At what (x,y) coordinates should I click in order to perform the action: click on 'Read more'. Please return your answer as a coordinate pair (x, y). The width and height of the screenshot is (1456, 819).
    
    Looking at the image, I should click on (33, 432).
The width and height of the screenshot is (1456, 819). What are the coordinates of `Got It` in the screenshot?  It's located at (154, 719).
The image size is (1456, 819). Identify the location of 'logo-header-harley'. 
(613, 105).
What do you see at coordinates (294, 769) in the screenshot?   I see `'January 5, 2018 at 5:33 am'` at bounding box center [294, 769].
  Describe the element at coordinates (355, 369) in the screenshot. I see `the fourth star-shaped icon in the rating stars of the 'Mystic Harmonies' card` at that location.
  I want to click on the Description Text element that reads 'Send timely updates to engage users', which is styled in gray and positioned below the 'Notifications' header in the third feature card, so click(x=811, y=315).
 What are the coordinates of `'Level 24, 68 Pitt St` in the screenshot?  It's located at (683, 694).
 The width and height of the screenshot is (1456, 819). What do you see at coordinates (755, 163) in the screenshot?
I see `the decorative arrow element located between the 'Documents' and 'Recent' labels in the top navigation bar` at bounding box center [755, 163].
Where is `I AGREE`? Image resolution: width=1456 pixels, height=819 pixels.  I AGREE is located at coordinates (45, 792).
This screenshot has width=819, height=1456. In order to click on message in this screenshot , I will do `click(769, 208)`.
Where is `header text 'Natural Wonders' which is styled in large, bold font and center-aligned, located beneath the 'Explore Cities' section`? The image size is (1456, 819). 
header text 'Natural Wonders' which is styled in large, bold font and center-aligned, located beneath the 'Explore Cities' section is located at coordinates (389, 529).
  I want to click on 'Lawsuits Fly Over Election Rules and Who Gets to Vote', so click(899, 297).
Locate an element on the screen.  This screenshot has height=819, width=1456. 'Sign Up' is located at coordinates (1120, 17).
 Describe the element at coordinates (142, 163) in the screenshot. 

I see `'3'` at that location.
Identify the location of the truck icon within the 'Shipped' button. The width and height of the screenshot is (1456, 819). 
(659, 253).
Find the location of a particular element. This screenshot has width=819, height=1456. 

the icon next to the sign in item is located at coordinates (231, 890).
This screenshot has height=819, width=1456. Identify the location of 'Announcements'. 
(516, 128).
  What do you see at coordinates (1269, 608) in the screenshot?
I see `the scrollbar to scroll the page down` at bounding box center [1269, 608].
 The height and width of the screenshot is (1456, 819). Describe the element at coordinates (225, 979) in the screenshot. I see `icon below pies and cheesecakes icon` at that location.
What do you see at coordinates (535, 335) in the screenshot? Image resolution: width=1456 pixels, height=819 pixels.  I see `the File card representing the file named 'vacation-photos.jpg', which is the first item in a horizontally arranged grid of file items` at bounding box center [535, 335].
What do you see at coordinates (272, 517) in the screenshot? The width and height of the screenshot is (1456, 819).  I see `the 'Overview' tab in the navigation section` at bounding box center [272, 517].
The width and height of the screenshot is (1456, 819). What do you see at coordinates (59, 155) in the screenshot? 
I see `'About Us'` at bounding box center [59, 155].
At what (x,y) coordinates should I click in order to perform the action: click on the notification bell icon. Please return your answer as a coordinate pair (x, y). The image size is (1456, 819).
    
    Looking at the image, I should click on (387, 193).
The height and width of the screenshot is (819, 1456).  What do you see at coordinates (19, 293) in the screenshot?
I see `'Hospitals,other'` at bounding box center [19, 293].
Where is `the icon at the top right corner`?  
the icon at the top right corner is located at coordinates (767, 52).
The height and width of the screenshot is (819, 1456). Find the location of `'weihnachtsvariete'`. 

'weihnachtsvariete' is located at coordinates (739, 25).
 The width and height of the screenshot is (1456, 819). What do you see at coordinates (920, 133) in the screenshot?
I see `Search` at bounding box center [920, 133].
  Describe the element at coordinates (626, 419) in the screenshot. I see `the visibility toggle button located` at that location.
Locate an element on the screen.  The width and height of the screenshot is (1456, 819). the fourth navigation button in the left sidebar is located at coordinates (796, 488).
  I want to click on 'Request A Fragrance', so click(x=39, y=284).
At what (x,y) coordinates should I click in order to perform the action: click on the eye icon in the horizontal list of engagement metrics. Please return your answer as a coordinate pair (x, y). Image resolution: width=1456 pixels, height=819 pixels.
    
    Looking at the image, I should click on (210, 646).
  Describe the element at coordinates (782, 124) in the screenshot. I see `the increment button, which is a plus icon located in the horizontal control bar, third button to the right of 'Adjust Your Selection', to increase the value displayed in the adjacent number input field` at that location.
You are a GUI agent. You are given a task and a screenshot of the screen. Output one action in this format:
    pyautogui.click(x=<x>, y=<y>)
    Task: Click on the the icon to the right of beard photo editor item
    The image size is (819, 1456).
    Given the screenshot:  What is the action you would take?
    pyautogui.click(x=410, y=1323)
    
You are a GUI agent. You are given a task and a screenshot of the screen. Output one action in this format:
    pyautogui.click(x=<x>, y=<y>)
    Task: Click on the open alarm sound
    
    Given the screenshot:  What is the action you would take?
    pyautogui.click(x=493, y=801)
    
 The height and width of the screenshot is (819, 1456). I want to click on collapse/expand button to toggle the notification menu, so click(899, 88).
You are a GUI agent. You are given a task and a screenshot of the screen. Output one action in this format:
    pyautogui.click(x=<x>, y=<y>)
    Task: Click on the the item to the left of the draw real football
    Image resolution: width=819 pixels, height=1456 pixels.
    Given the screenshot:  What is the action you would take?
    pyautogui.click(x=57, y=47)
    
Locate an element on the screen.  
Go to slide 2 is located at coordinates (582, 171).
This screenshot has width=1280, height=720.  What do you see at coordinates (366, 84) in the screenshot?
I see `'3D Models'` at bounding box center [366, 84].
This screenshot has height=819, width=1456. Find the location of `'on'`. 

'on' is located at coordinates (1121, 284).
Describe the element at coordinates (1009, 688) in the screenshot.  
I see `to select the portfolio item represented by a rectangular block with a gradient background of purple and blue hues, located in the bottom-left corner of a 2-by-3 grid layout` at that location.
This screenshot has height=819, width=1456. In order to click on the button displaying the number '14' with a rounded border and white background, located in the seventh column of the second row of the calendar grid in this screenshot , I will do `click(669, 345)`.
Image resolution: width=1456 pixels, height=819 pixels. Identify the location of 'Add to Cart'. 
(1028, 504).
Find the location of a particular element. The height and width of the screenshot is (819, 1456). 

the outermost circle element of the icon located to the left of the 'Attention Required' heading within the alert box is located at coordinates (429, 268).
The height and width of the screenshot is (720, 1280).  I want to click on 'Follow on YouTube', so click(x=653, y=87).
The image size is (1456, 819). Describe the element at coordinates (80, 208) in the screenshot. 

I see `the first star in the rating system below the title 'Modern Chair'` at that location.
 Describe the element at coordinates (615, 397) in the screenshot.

| Aan de slag |
Schrijf alle regels hierboven opnieuw uit en wissel daarbij "Identify the location of" in voor "Find the position of". Laat verder alles ongewijzigd.

| Oplossing hieronder |
At what (x,y) coordinates should I click in order to perform the action: click on 'Read more'. Please return your answer as a coordinate pair (x, y). The width and height of the screenshot is (1456, 819).
    
    Looking at the image, I should click on (33, 432).
The width and height of the screenshot is (1456, 819). What are the coordinates of `Got It` in the screenshot?  It's located at (154, 719).
The image size is (1456, 819). Find the position of 'logo-header-harley'. 
(613, 105).
What do you see at coordinates (294, 769) in the screenshot?   I see `'January 5, 2018 at 5:33 am'` at bounding box center [294, 769].
  Describe the element at coordinates (355, 369) in the screenshot. I see `the fourth star-shaped icon in the rating stars of the 'Mystic Harmonies' card` at that location.
  I want to click on the Description Text element that reads 'Send timely updates to engage users', which is styled in gray and positioned below the 'Notifications' header in the third feature card, so click(x=811, y=315).
 What are the coordinates of `'Level 24, 68 Pitt St` in the screenshot?  It's located at (683, 694).
 The width and height of the screenshot is (1456, 819). What do you see at coordinates (755, 163) in the screenshot?
I see `the decorative arrow element located between the 'Documents' and 'Recent' labels in the top navigation bar` at bounding box center [755, 163].
Where is `I AGREE`? Image resolution: width=1456 pixels, height=819 pixels.  I AGREE is located at coordinates (45, 792).
This screenshot has width=819, height=1456. In order to click on message in this screenshot , I will do `click(769, 208)`.
Where is `header text 'Natural Wonders' which is styled in large, bold font and center-aligned, located beneath the 'Explore Cities' section`? The image size is (1456, 819). 
header text 'Natural Wonders' which is styled in large, bold font and center-aligned, located beneath the 'Explore Cities' section is located at coordinates (389, 529).
  I want to click on 'Lawsuits Fly Over Election Rules and Who Gets to Vote', so click(899, 297).
Locate an element on the screen.  This screenshot has height=819, width=1456. 'Sign Up' is located at coordinates (1120, 17).
 Describe the element at coordinates (142, 163) in the screenshot. 

I see `'3'` at that location.
Find the position of the truck icon within the 'Shipped' button. The width and height of the screenshot is (1456, 819). 
(659, 253).
Find the location of a particular element. This screenshot has width=819, height=1456. 

the icon next to the sign in item is located at coordinates (231, 890).
This screenshot has height=819, width=1456. Find the position of 'Announcements'. 
(516, 128).
  What do you see at coordinates (1269, 608) in the screenshot?
I see `the scrollbar to scroll the page down` at bounding box center [1269, 608].
 The height and width of the screenshot is (1456, 819). Describe the element at coordinates (225, 979) in the screenshot. I see `icon below pies and cheesecakes icon` at that location.
What do you see at coordinates (535, 335) in the screenshot? Image resolution: width=1456 pixels, height=819 pixels.  I see `the File card representing the file named 'vacation-photos.jpg', which is the first item in a horizontally arranged grid of file items` at bounding box center [535, 335].
What do you see at coordinates (272, 517) in the screenshot? The width and height of the screenshot is (1456, 819).  I see `the 'Overview' tab in the navigation section` at bounding box center [272, 517].
The width and height of the screenshot is (1456, 819). What do you see at coordinates (59, 155) in the screenshot? 
I see `'About Us'` at bounding box center [59, 155].
At what (x,y) coordinates should I click in order to perform the action: click on the notification bell icon. Please return your answer as a coordinate pair (x, y). The image size is (1456, 819).
    
    Looking at the image, I should click on (387, 193).
The height and width of the screenshot is (819, 1456).  What do you see at coordinates (19, 293) in the screenshot?
I see `'Hospitals,other'` at bounding box center [19, 293].
Where is `the icon at the top right corner`?  
the icon at the top right corner is located at coordinates (767, 52).
The height and width of the screenshot is (819, 1456). Find the location of `'weihnachtsvariete'`. 

'weihnachtsvariete' is located at coordinates (739, 25).
 The width and height of the screenshot is (1456, 819). What do you see at coordinates (920, 133) in the screenshot?
I see `Search` at bounding box center [920, 133].
  Describe the element at coordinates (626, 419) in the screenshot. I see `the visibility toggle button located` at that location.
Locate an element on the screen.  The width and height of the screenshot is (1456, 819). the fourth navigation button in the left sidebar is located at coordinates (796, 488).
  I want to click on 'Request A Fragrance', so click(x=39, y=284).
At what (x,y) coordinates should I click in order to perform the action: click on the eye icon in the horizontal list of engagement metrics. Please return your answer as a coordinate pair (x, y). Image resolution: width=1456 pixels, height=819 pixels.
    
    Looking at the image, I should click on (210, 646).
  Describe the element at coordinates (782, 124) in the screenshot. I see `the increment button, which is a plus icon located in the horizontal control bar, third button to the right of 'Adjust Your Selection', to increase the value displayed in the adjacent number input field` at that location.
You are a GUI agent. You are given a task and a screenshot of the screen. Output one action in this format:
    pyautogui.click(x=<x>, y=<y>)
    Task: Click on the the icon to the right of beard photo editor item
    The image size is (819, 1456).
    Given the screenshot:  What is the action you would take?
    pyautogui.click(x=410, y=1323)
    
You are a GUI agent. You are given a task and a screenshot of the screen. Output one action in this format:
    pyautogui.click(x=<x>, y=<y>)
    Task: Click on the open alarm sound
    
    Given the screenshot:  What is the action you would take?
    pyautogui.click(x=493, y=801)
    
 The height and width of the screenshot is (819, 1456). I want to click on collapse/expand button to toggle the notification menu, so click(899, 88).
You are a GUI agent. You are given a task and a screenshot of the screen. Output one action in this format:
    pyautogui.click(x=<x>, y=<y>)
    Task: Click on the the item to the left of the draw real football
    Image resolution: width=819 pixels, height=1456 pixels.
    Given the screenshot:  What is the action you would take?
    pyautogui.click(x=57, y=47)
    
Locate an element on the screen.  
Go to slide 2 is located at coordinates (582, 171).
This screenshot has width=1280, height=720.  What do you see at coordinates (366, 84) in the screenshot?
I see `'3D Models'` at bounding box center [366, 84].
This screenshot has height=819, width=1456. Find the location of `'on'`. 

'on' is located at coordinates (1121, 284).
Describe the element at coordinates (1009, 688) in the screenshot.  
I see `to select the portfolio item represented by a rectangular block with a gradient background of purple and blue hues, located in the bottom-left corner of a 2-by-3 grid layout` at that location.
This screenshot has height=819, width=1456. In order to click on the button displaying the number '14' with a rounded border and white background, located in the seventh column of the second row of the calendar grid in this screenshot , I will do `click(669, 345)`.
Image resolution: width=1456 pixels, height=819 pixels. Find the position of 'Add to Cart'. 
(1028, 504).
Find the location of a particular element. The height and width of the screenshot is (819, 1456). 

the outermost circle element of the icon located to the left of the 'Attention Required' heading within the alert box is located at coordinates (429, 268).
The height and width of the screenshot is (720, 1280).  I want to click on 'Follow on YouTube', so click(x=653, y=87).
The image size is (1456, 819). Describe the element at coordinates (80, 208) in the screenshot. 

I see `the first star in the rating system below the title 'Modern Chair'` at that location.
 Describe the element at coordinates (615, 397) in the screenshot.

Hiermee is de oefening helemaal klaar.